Sunday, July 17, 2011

Carmageddon, free markets, and the PIIGS crisis

Residents of the Los Angeles metropolitan area have known for almost two months that this weekend would be our worst traffic nightmare: the two-day closing of a key stretch of the 405 freeway. Signs have been posted everywhere with the warning, even as far away as San Diego. And what happened? Absolutely nothing. In fact, traffic hasn't been so good for as long as I can remember. Why? Because almost everyone stayed home to avoid the traffic.

If you want a good example of how powerful free markets can be, this is it.

If you want a reason to not worry about the looming PIIGS sovereign debt crisis, this is it.

When people have access to information and an incentive to act on it, they will.

The world has known since April of last year that the governments of Portugal, Ireland, Italy, Greece, and Spain were in a bind and might not be able to meet their outsized debt obligations. For many months markets have been bombarded with the news that if one of the PIIGS defaults, it could trigger a default contagion that could bring down other PIIGS and perhaps the entire European banking system. Only those who have been in a coma could not know by now that this has the potential to be Debt Armageddon.

How many people are likely to be blindsided by a Greek default? Not many, I think, because the price of Greek debt already reflects something like a 40% default "haircut." How seriously could European banks be affected by a default? It would be painful, but it's quite likely to be far less than a catastrophe, as suggested by 2-yr Euro swap spreads of 70 bps. Would a PIIGS default present a serious problem for the U.S. economy? Not likely at all, as suggested by 2-yr U.S. swap spreads of 30 bps.
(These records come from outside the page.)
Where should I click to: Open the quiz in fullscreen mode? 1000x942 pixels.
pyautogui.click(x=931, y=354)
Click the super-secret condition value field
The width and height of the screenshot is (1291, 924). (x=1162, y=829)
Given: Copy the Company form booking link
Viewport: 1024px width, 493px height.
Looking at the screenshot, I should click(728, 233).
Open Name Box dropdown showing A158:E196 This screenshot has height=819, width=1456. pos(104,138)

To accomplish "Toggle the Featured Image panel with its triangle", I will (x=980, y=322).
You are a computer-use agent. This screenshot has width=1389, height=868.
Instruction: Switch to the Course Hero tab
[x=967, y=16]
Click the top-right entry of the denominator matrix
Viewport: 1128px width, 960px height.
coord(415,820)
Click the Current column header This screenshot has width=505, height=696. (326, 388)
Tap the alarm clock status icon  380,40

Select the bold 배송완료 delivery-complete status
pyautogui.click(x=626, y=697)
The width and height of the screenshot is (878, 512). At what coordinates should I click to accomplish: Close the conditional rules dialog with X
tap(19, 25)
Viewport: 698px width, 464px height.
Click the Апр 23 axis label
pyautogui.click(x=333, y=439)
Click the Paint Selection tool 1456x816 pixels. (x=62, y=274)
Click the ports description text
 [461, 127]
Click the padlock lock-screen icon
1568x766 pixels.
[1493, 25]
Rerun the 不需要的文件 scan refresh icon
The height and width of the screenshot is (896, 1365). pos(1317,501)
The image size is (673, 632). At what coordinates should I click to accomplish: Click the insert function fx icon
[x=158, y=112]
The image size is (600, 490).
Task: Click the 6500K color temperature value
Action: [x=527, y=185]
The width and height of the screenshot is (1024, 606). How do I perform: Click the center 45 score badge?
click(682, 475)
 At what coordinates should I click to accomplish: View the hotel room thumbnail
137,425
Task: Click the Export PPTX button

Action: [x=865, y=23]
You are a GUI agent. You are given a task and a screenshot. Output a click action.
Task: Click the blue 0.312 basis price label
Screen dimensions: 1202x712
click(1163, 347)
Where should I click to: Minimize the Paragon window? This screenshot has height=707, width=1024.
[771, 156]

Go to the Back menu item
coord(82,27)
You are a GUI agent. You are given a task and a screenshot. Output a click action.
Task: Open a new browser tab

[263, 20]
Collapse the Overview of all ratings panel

The reality of a PIIGS default is likely to be much less than the world fears, because the world has had a long time to prepare for it and most of the ill effects have already been priced in by the market.

5 comments:

  1. This comment has been removed by the author.

    ReplyDelete
  2. I confess, even as an Angeleno, I had not made the PIIGS--Carmageddon connection.

    I suspect Scott Grannis is right--the market has already anticipated PIIGS default.

    However, I still feel there is something deeply wrong when nation-states go into default, barring wars or huge natural disasters.

    If your nation can welch on a debt, why not you or your corporation? Why pay taxes? Especially if rich people don't?

    This could be absolutely corrosive to society.

    While I want a small government, a government that no one respects is a terrible result: See Afghanistan and 75 percent soldier AWOL rates, or northern Mexico and with mass homicides de jour.

    I am deeply outraged that "advanced" nations such as PIIGS have come to this.

    ReplyDelete
  3. Also, Euro central bankers sem to taking a tight money policy even as their economy sags. Same for the USA.

    In the Far east, the central banks are spurring growth.

    The Far East is growing, and Euro and the USA are struggling.

    ReplyDelete
  4. I do not think it has anything to do with the PIIGS. The global marketplace is moving onto to the next set of polluted and leveraged sovereign balance sheets.

    I think China is the canary in the coal mine. They can lie about actual numbers all they want but eventually the pain of the lie filters into the real global numbers at some point.

    ReplyDelete
  5. Personally, I believe that if it weren't for the peripheral EU country debt crisis, speculators would be attacking the US Dollar and long dated bonds with a vengeance driving them down hard. Since US growth is disappointing and short term interest rates are expected to be extremely low for quite some time, the only thing supporting the US Dollar is FEAR!!

    When the EU finally tackles the PIGS bond problems, I expect the US Dollar and long dated bonds to fall - which is actually a good thing since such a fall will force Congress to finally act on our deficit and debt problems.